First, give up the notion that you can hide your age to minimize ageism in your executive job search.
Until recently, career and job search professionals like myself relied on a proven strategy to minimize our clients’ age. We would include only the past 10-15 years of career history in their resumes and other job search materials. We would also exclude dates for education, when they indicated that the candidate was over 50.
These tricks are ineffectual now. People sourcing and assessing job seekers these days will Google their names before considering them. Maybe you weren’t aware, but personal information like age exists online for each of us. And we have little to no control over it.
Numerous aggregator sites pull information about us from various sources. Anyone can easily find your age within the first several search pages, unless you have a very strong online presence. Even then, with a little patience, your age can still be found.
Google your name and see how easily you find your own age.
What can you do about ageism in executive job search?
You need to accept that it does exist and can limit your possibilities. If you’re a 50+ c-suite or senior-level executive, you may be competing against 30+ year olds. Plenty of younger people have reached this professional level, too.
Some employers won’t be interested in you. No matter how stellar your qualifications and credentials, they may only want someone younger. Obviously, this kind of company is just not a good fit for you.
But don’t despair. There are plenty of employers out there that respect and seek seasoned candidates. They want the wisdom that only comes from years of overcoming the tough business challenges.
These employers recognize that mature candidates bring many things to the table that younger folks may not. According to staffing industry executive Lauren Griffin, in a LinkedIn Pulse post, hiring seasoned workers has its perks for employers:
Mature workers come with an established work history. Their profiles can be vetted more quickly and efficiently than other potential candidates.
Basic skills like spelling and grammar can be lost on the younger set. A study conducted by SHRM and AARP showed that 51% of HR professionals thought spelling and grammar were two of the biggest skills in which the older generation excels over younger people.
Older employees are able to bring a level of credibility and comfort to clients, both existing and new. The longer you have been in the game, the more intelligently you can speak about the rules.
After years of navigating various workplace landscapes, older employees have most likely developed a knack for diplomacy.

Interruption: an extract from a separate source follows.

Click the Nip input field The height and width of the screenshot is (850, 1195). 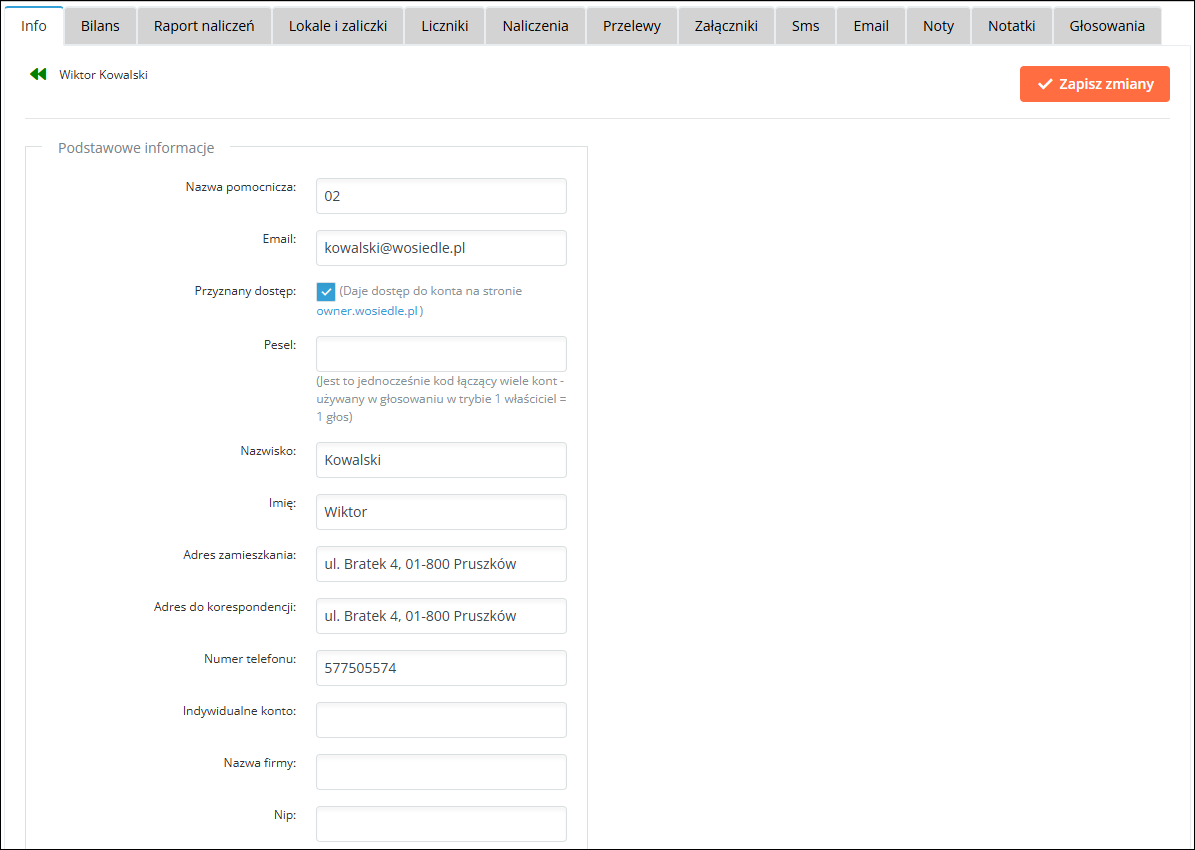pos(441,824)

And they typically are better at clearly and concisely sharing their thoughts.
This demographic tends to be more loyal to a company than younger workers. Long-term retention can save the company money, time and help increase efficiency.
Here’s your 3-step strategy for overcoming ageism in executive job search:
1. Do the personal branding work to define your unique value proposition.

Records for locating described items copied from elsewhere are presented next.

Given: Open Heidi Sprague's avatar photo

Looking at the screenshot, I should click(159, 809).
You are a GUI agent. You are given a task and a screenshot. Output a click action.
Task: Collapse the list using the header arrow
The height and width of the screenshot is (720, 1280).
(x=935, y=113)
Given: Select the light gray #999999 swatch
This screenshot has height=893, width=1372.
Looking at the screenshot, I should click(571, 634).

Start by targeting your job search, and defining the true value you offer those particular target employers. Then you can position yourself as a “fixer” for certain pressing problems they’re having.
Uncover the pain points beleaguering them that you’ve fixed for other employers in the past. Determine where they’re bleeding, what’s sabotaging their growth and profitability, etc.

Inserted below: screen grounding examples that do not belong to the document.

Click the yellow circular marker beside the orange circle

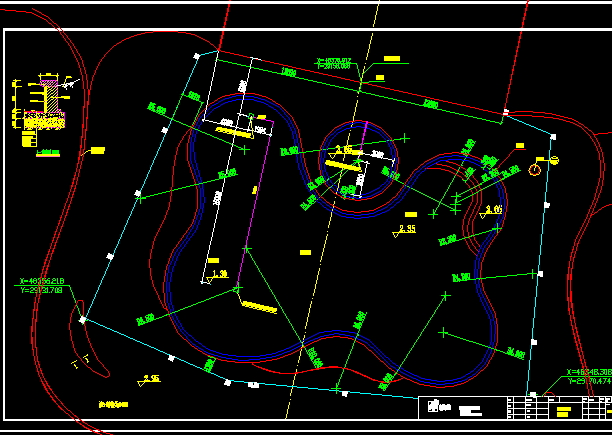pos(554,160)
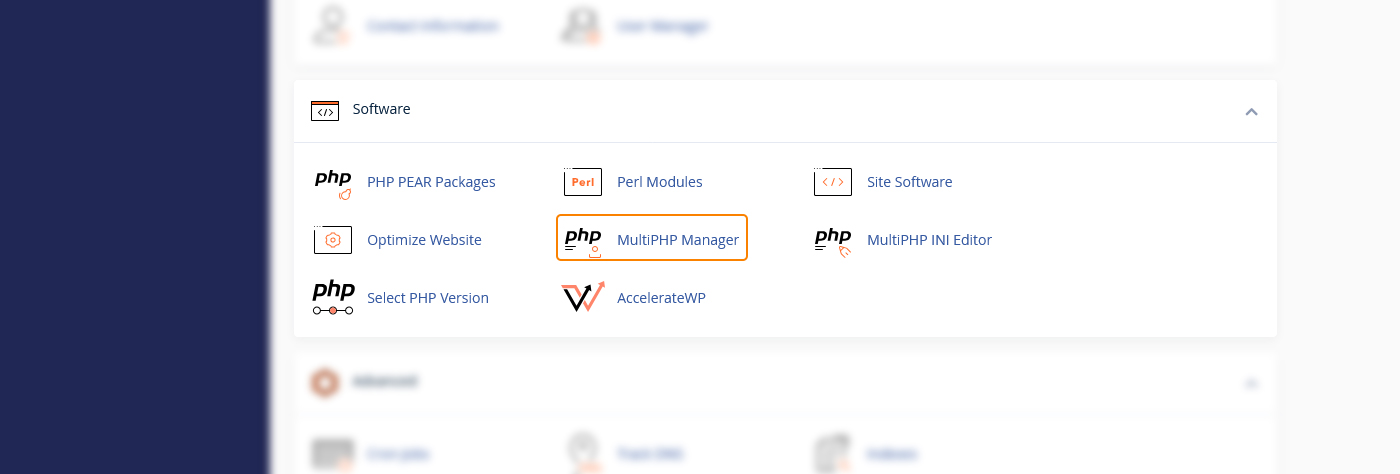Click the Select PHP Version icon

[333, 298]
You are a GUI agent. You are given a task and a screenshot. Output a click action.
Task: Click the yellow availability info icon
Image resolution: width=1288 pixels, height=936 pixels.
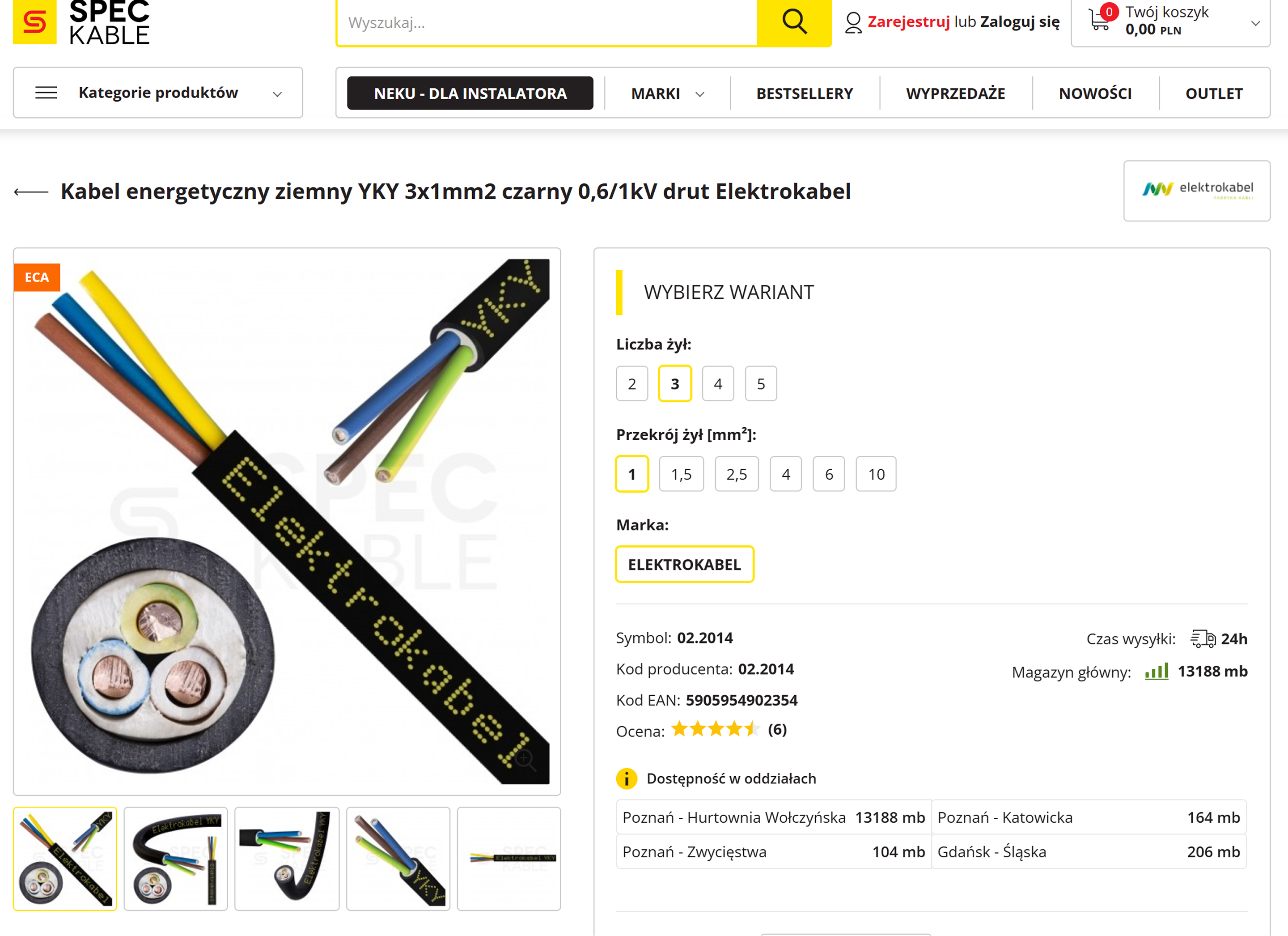tap(627, 779)
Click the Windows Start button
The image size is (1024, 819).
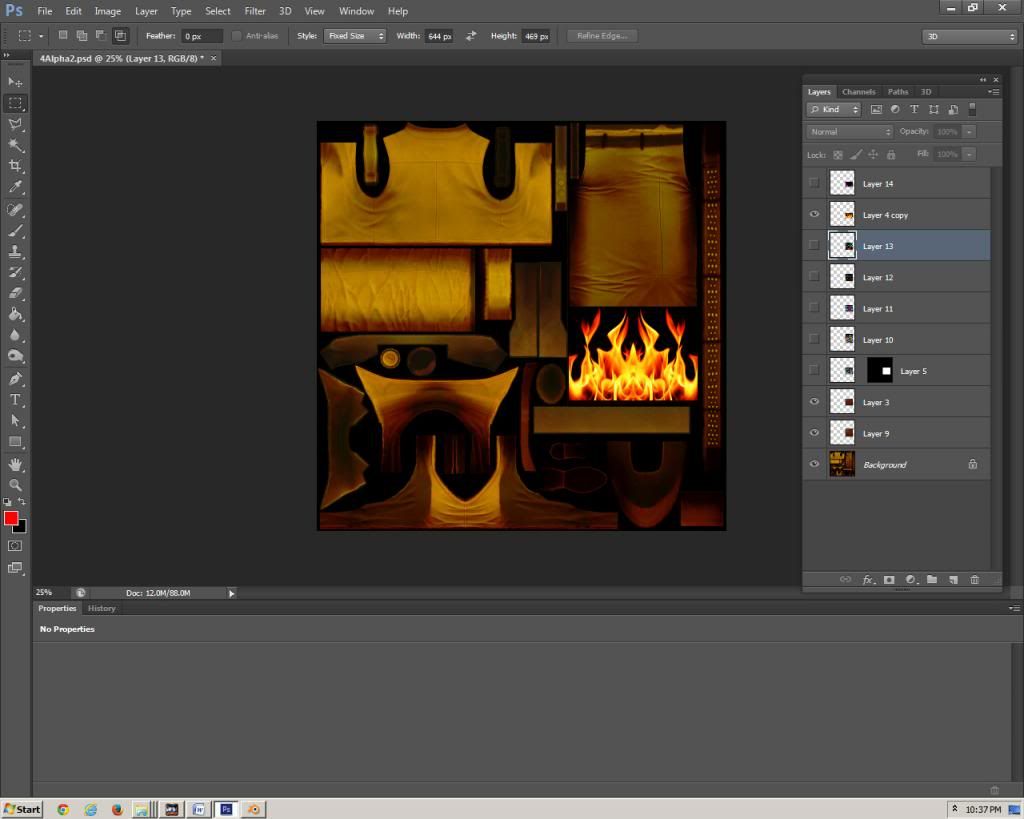click(22, 809)
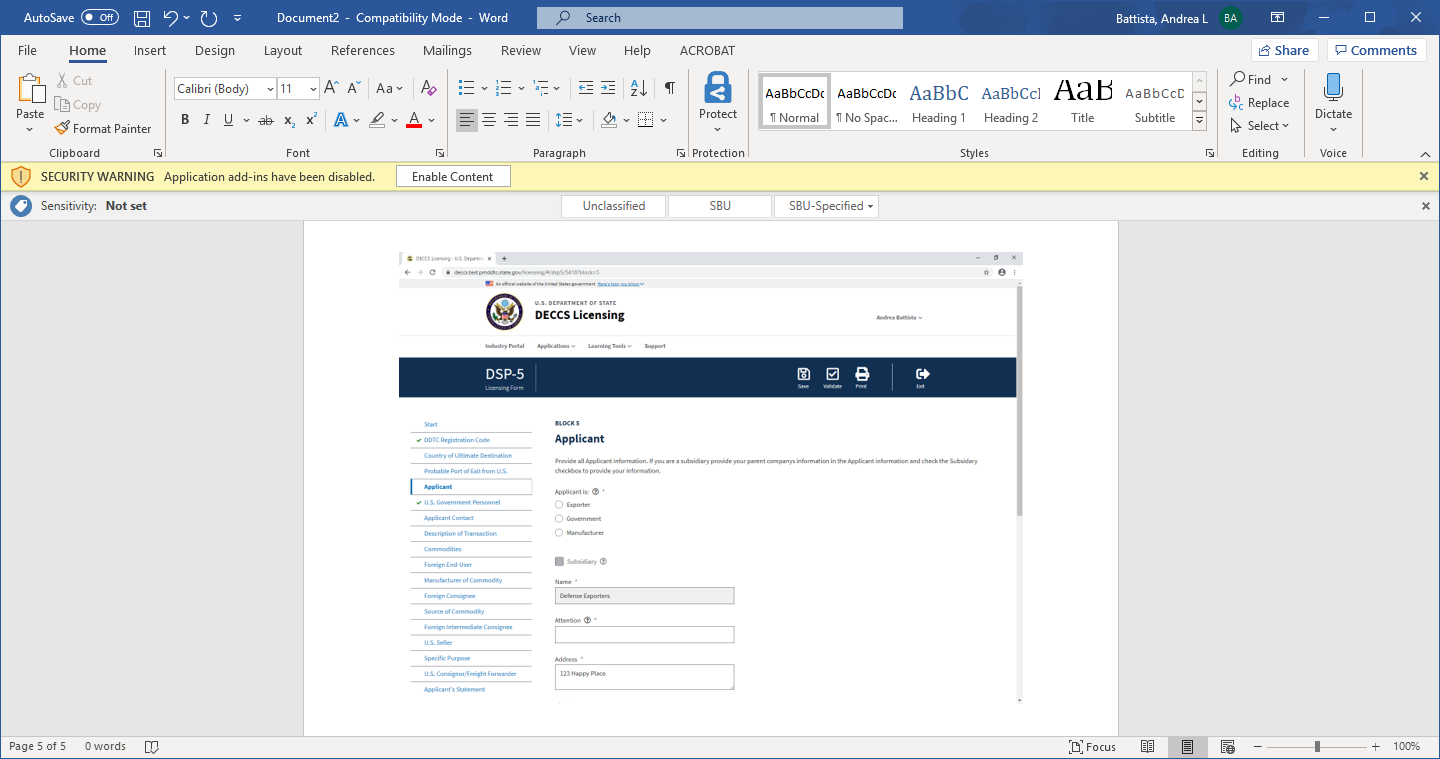Open the font size dropdown

(x=313, y=89)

Research the needs of each of your target companies. Try to get informational interviews with employees and other insiders. Think about all the strong contributions you’ve made to your companies that your less experienced competitors can’t claim.
Remember that the value you offer will win out over age for smart employers.
Then build out your personal brand communications – LinkedIn profile, resume, bio, etc. – to resonate with your target employers. Make sure these things showcase what makes you a good-fit candidate. Make it crystal clear how you can help them and what differentiates you from other candidates.
And make sure your executive resume isn’t still partying like it’s 1999.
2. Circumvent the gatekeepers and network into the goldmine of hidden jobs.
Networking gets your foot in the door and helps you become at least a somewhat known entity to the employers you’re targeting. This is the way to go, instead of responding to job board postings. They put you in the vast pool of unknown candidates. Employers prefer candidates they feel they know.
Work on getting introductions and referrals from employees at your target companies. And, most especially, avoid having your resume thrown into the Applicant Tracking System (ATS) black hole for as long as possible.
3. Dispel the concern that you’re out of date with the digital age.
As much as possible, keep pace with your younger competitors. They are social media savvy, active on various social networks, and have built a strong online presence. You need to do the same.
- Align your LinkedIn profile with your resume focus.
- Optimize and fully populate all applicable LinkedIn sections to boost your personal SEO with plenty of relevant keywords.
- Get busy leveraging all that LinkedIn has to offer.
- Expand your online footprint with diverse search results. This boosts your social proof and helps you get found online. And it reinforces your subject matter expertise and thought leadership.
- Keep an eye on the quality and number of search results for your name by self-Googling about once a week.